By the first week in June, things are usually humming. If not for COVID-19, it would be mid-celebration for Gaspee Days - the Memorial Day Arts and Crafts Festival having been held, and the concert and fireworks with the 5K and the parade the following
By the first week in June, things are usually humming.
If not for COVID-19, it would be mid-celebration for Gaspee Days – the Memorial Day Arts and Crafts Festival having been held, and the concert and fireworks with the 5K and the parade the following weekend lined up and ready to go.
Typically by this time, the New England Institute of Technology will have held its graduation and a notable commencement speaker – there have been sports celebrities and highly acclaimed educational, governmental and business leaders – will have shared their thoughts with the graduates and the community. By this time, we’d be lamenting or “perhaps” celebrating the performance of the Red Sox and speculating about the season ahead. By this time, hotels would be booked as events had people planning to be in Rhode Island. The list goes on and on.
There’s none of that this year. It’s weird, a time warp where even the flow of government is interrupted or dramatically altered. By this time the tug and pull over the state budget would be in full swing.
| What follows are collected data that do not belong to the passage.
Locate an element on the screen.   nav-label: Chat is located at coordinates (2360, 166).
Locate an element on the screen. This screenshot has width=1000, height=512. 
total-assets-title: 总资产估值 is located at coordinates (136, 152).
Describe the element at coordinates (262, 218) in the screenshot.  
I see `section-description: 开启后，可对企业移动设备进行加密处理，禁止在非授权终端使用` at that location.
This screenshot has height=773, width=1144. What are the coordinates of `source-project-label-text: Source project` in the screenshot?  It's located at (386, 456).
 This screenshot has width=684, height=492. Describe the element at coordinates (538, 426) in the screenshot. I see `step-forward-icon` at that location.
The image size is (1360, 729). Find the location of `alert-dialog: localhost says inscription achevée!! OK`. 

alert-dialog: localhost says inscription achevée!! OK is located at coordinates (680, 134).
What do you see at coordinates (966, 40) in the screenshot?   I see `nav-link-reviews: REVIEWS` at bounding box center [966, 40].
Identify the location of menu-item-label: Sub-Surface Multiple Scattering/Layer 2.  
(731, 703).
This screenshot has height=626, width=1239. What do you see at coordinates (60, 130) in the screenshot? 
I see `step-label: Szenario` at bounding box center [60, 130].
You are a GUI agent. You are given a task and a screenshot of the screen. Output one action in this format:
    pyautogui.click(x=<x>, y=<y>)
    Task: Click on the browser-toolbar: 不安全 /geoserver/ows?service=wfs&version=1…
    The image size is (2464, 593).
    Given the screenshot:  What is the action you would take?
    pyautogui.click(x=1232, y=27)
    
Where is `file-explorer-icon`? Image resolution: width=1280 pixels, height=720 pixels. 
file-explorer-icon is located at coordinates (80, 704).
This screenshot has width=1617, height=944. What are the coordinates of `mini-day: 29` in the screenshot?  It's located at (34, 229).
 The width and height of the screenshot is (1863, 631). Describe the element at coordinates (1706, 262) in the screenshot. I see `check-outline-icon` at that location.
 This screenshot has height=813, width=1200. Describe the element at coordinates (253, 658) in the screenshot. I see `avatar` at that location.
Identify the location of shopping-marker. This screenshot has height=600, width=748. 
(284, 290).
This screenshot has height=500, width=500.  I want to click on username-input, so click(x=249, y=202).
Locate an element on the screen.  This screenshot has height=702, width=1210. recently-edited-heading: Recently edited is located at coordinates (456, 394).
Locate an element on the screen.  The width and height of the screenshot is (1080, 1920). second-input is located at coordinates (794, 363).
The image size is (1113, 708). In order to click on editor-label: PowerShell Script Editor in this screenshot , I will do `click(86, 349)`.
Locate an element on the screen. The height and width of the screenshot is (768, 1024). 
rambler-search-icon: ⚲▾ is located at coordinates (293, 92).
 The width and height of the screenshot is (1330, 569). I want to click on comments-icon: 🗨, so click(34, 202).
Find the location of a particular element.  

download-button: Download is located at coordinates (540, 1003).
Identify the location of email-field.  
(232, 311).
Instead, it seems legislators are in hibernation. On the local level, politics appear to be on hold. By this time in an election year, there would have been multiple fundraisers even if the all Democratic slate of incumbents are going virtually unchallenged. There were a couple of early bird candidates, but little mention of more. And one wonders how that could play out.
Prospective candidates surely won’t feel comfortable going door-to-door to obtain the necessary signatures to get on the ballot. It’s hard to imagine them standing outside a supermarket – while maintaining social distancing – with a clipboard and signature sheets. What then, of campaigning? How is that going to work?
These are different times requiring new ideas and strategies. Will we recognize candidates for office if they’re masked … and if not masked, would they be shamed into wearing them?
I’m intrigued by how it will play out and the role the Beacon will play in informing voters. Will we host virtual debates? It’s possible. Will we host podcasts with candidates? As we have done, we will surely be reporting points of view and the back and forth of campaigns, assuming, of course there are candidates.
Perhaps what we are planning for the high school classes of 2020 will offer a format. This year’s graduates – Pilgrim and Toll Gate graduations are this week – are being robbed of so much. The grads are scheduled to walk across the stage to a virtually empty auditorium, have their diploma handed them and walk out of the school so as not to violate gathering policies. That moment, which might amount to a minute, will be captured on video and then spliced into a video including speeches from classmates, the principal and elected officials. Videos will then be given each of the graduates.
Next week we’ll be publishing stories of the graduations with highlights from the speeches as well as the names of graduates – the kind of coverage we have given graduations for years. In addition, we’re working on e-editions for each school that will appear on our website. These editions will contain transcripts of speeches, photographs from the senior year and so much more.
The Beacon hasn’t attempted anything like this before. We don’t know how it will turn out, but we do know we have to try. The Gaspee Days is looking to run a virtual 5K and Hendricken’s For the Boys virtual fundraiser was more successful in raising funds to help offset tuition costs for those families needing assistance than those that preceded it. Maybe e-editions are the new wave.
It’s fitting that the graduates are leading the way. We look to them and to you to help show the way.